■ PROBLEM REQUIREMENTS: Duplicate, word for word, the stretch from "Governmental Regulations" through "during such process." in the excerpt below on the company's food products and its Singapore licensing.

■ SOURCE EXTRACT:
=====
The Company’s products benefit both basic food applications (such as condensed milk, where the manufacturing process is reasonably simple) and more sophisticated applications (such as biscuits, confectionary and specialty cheeses where the manufacturing process is more complex, and which tend to be more expensive) not only in terms of direct cost savings but also in terms of improved functionalities such as better yield or better end-product texture, taste and appearance depending on the field of application.

 

All the Company’s products are certified as Halal to Muslims according to Islamic Law through October 31, 2015. Further renewal would be for another 2 years from November 1, 2015.

 

Governmental Regulations

 

The Company’s dry blend production plant in Singapore operates as a food establishment licensed by the Agri-Food & Veterinary Authority of Singapore (“AVA”) in accordance with the Sale of Food Regulations (“Food Establishments Regulations”). Under the Food Establishments Regulations, a licensee must ensure that the licensed food establishment is used only for the purpose for which the license is granted. The Food Establishments Regulations impose various obligations on the licensee of a food establishment to ensure that the storage, packaging and transportation of food is done in a manner that the food is protected from the likelihood of contamination as well as prescribing certain personal cleanliness standards that must be observed by persons engaged in the preparation of food during such process.
=====
■ AVAILABLE DATA:
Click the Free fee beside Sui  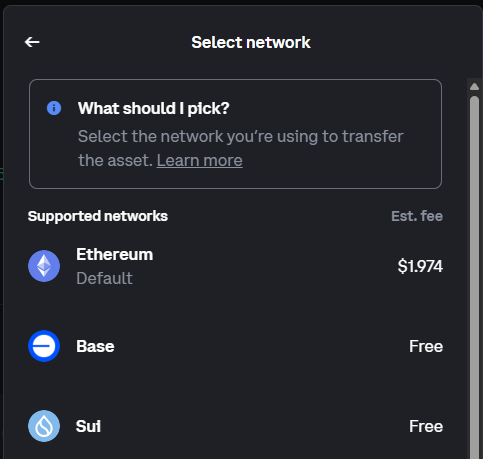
=====
■ RESPONSE BELOW:
Governmental Regulations

 

The Company’s dry blend production plant in Singapore operates as a food establishment licensed by the Agri-Food & Veterinary Authority of Singapore (“AVA”) in accordance with the Sale of Food Regulations (“Food Establishments Regulations”). Under the Food Establishments Regulations, a licensee must ensure that the licensed food establishment is used only for the purpose for which the license is granted. The Food Establishments Regulations impose various obligations on the licensee of a food establishment to ensure that the storage, packaging and transportation of food is done in a manner that the food is protected from the likelihood of contamination as well as prescribing certain personal cleanliness standards that must be observed by persons engaged in the preparation of food during such process.